* **What the task asks**:
Please restate every record below word for word and skip the pictures.

Stored records:
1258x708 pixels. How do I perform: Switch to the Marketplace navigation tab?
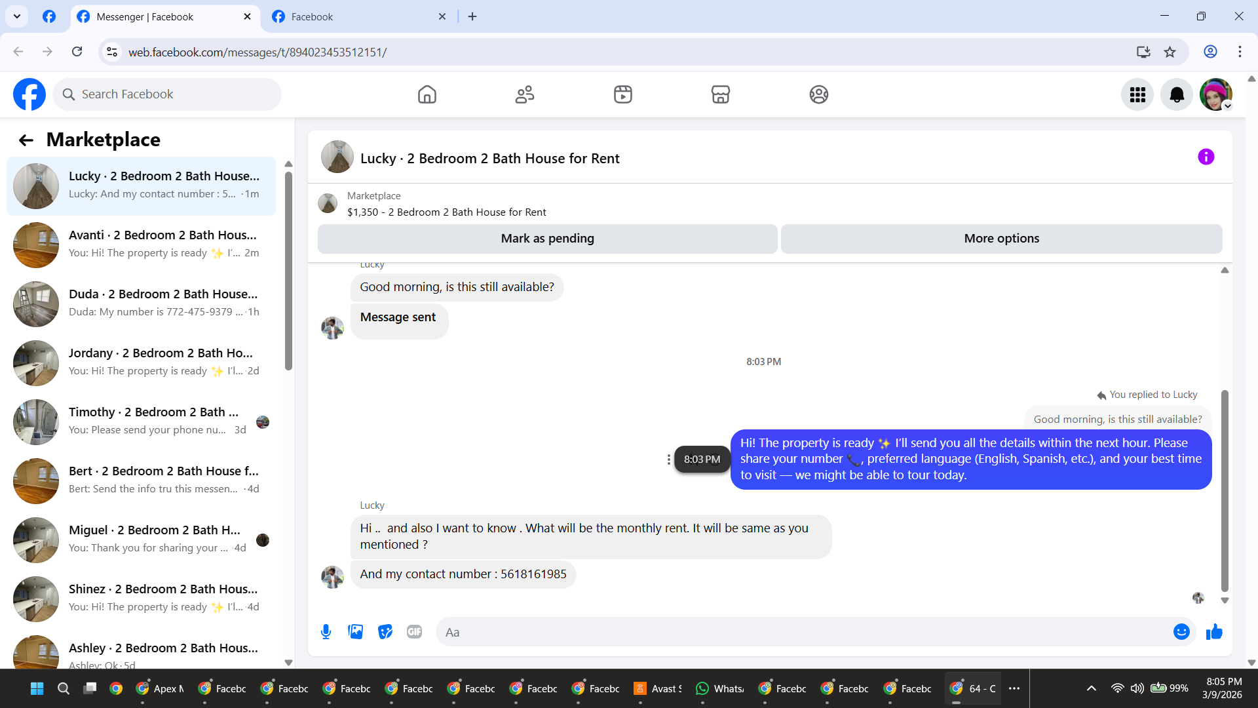point(721,95)
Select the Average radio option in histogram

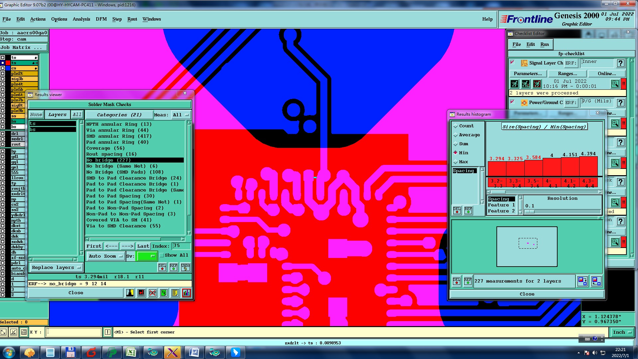coord(456,135)
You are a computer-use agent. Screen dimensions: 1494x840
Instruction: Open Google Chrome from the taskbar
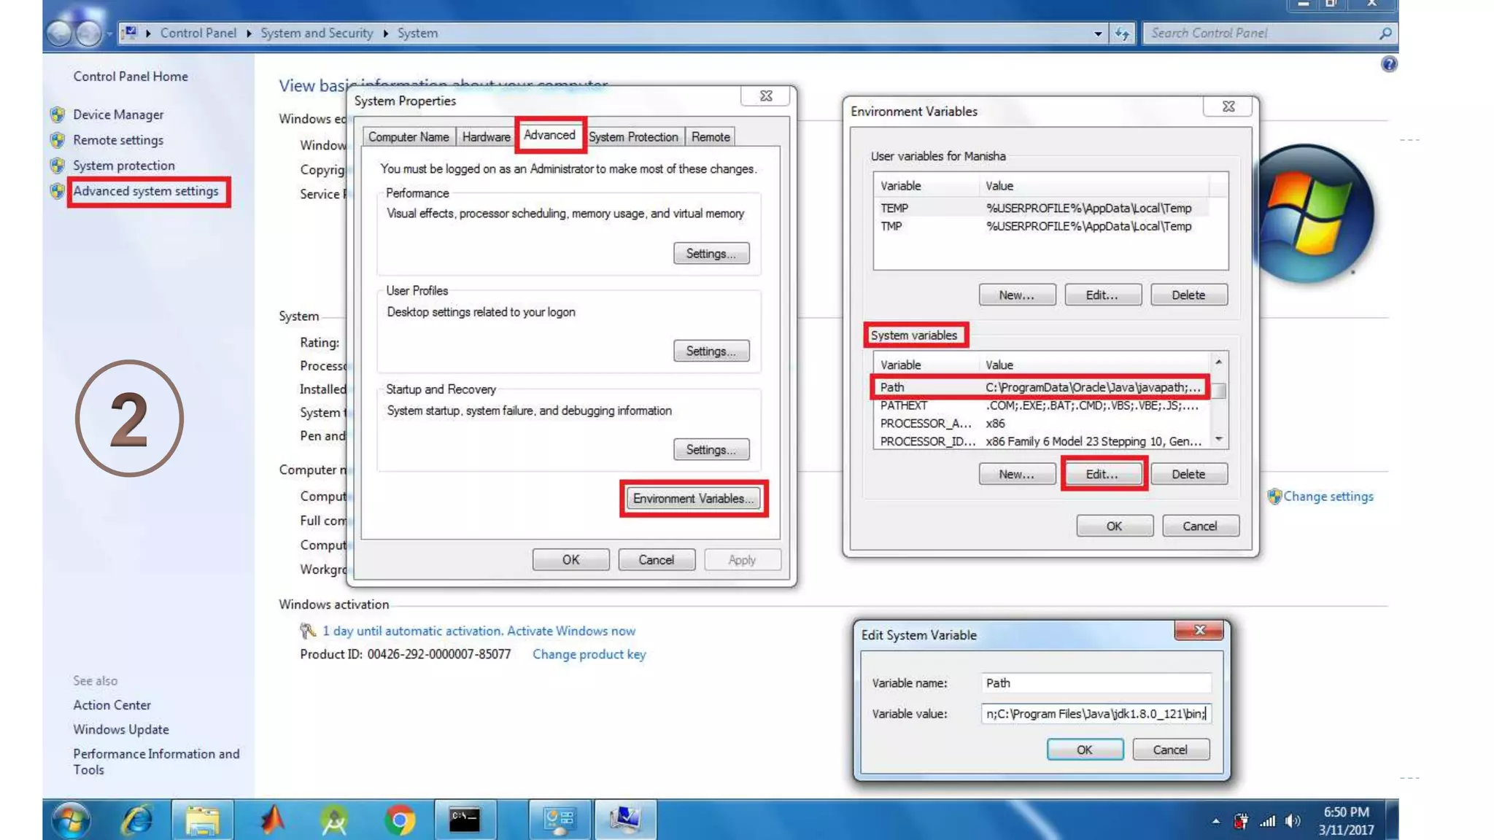pos(399,820)
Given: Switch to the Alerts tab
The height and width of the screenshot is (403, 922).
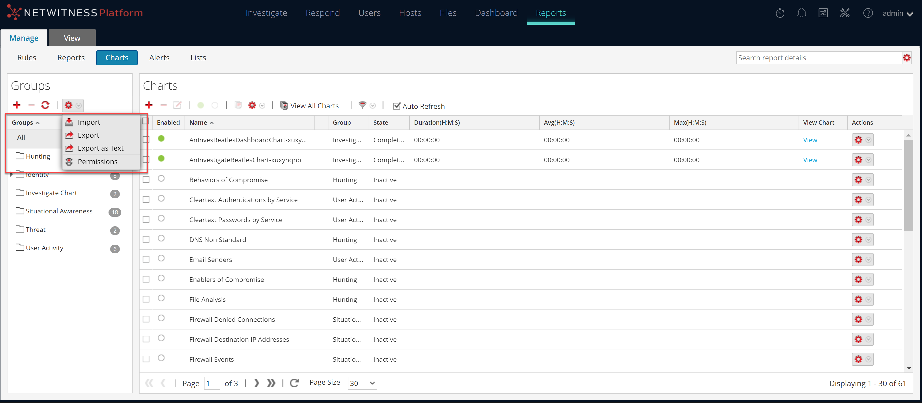Looking at the screenshot, I should (x=159, y=58).
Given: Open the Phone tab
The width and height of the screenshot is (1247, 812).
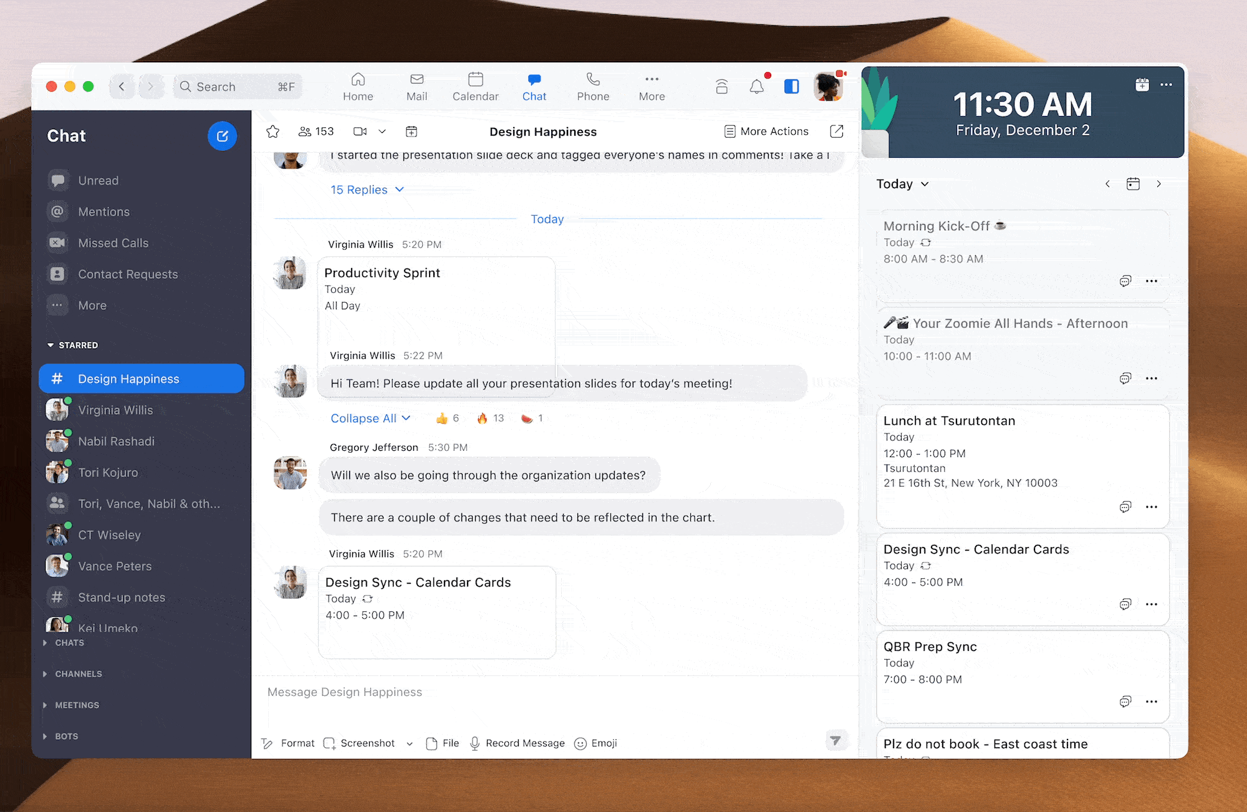Looking at the screenshot, I should pyautogui.click(x=592, y=87).
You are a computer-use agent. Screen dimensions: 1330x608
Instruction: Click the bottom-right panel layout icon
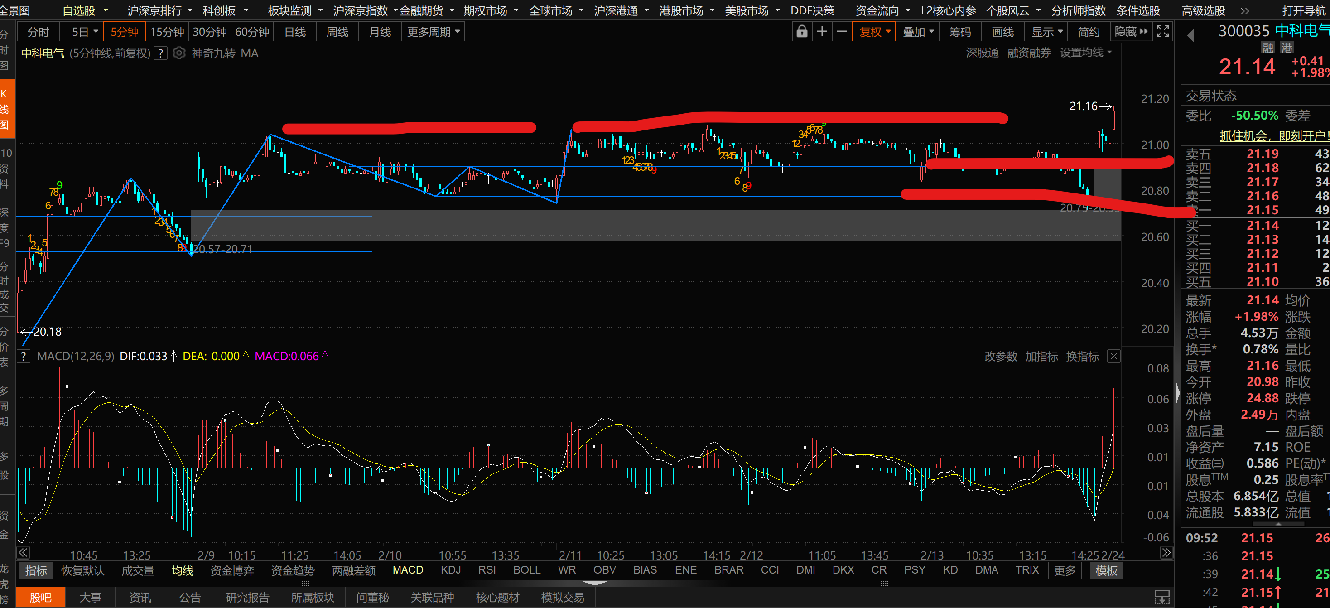point(1162,597)
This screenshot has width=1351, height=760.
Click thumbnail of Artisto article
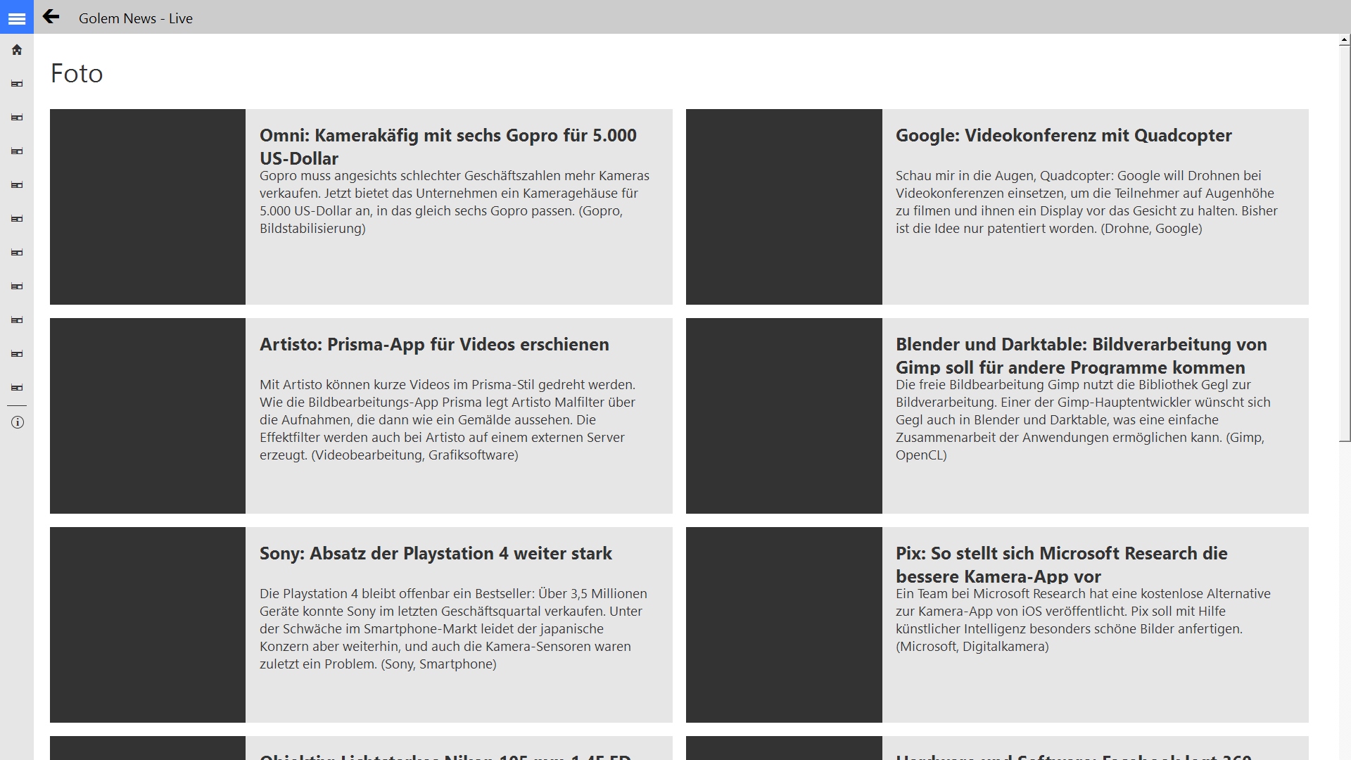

* **Written response**:
1258x708 pixels. How do I perform: Switch to the Marketplace navigation tab?
point(721,95)
Select the Average radio option in histogram

coord(456,135)
You are a computer-use agent. Screen dimensions: 1494x840
Instruction: Open Google Chrome from the taskbar
pos(399,820)
Given: Switch to the Alerts tab
The height and width of the screenshot is (403, 922).
Looking at the screenshot, I should (x=159, y=58).
Given: Open the Phone tab
The width and height of the screenshot is (1247, 812).
Looking at the screenshot, I should pyautogui.click(x=592, y=87).
You are a computer-use agent. Screen dimensions: 1330x608
Instruction: Click the bottom-right panel layout icon
point(1162,597)
This screenshot has width=1351, height=760.
Click thumbnail of Artisto article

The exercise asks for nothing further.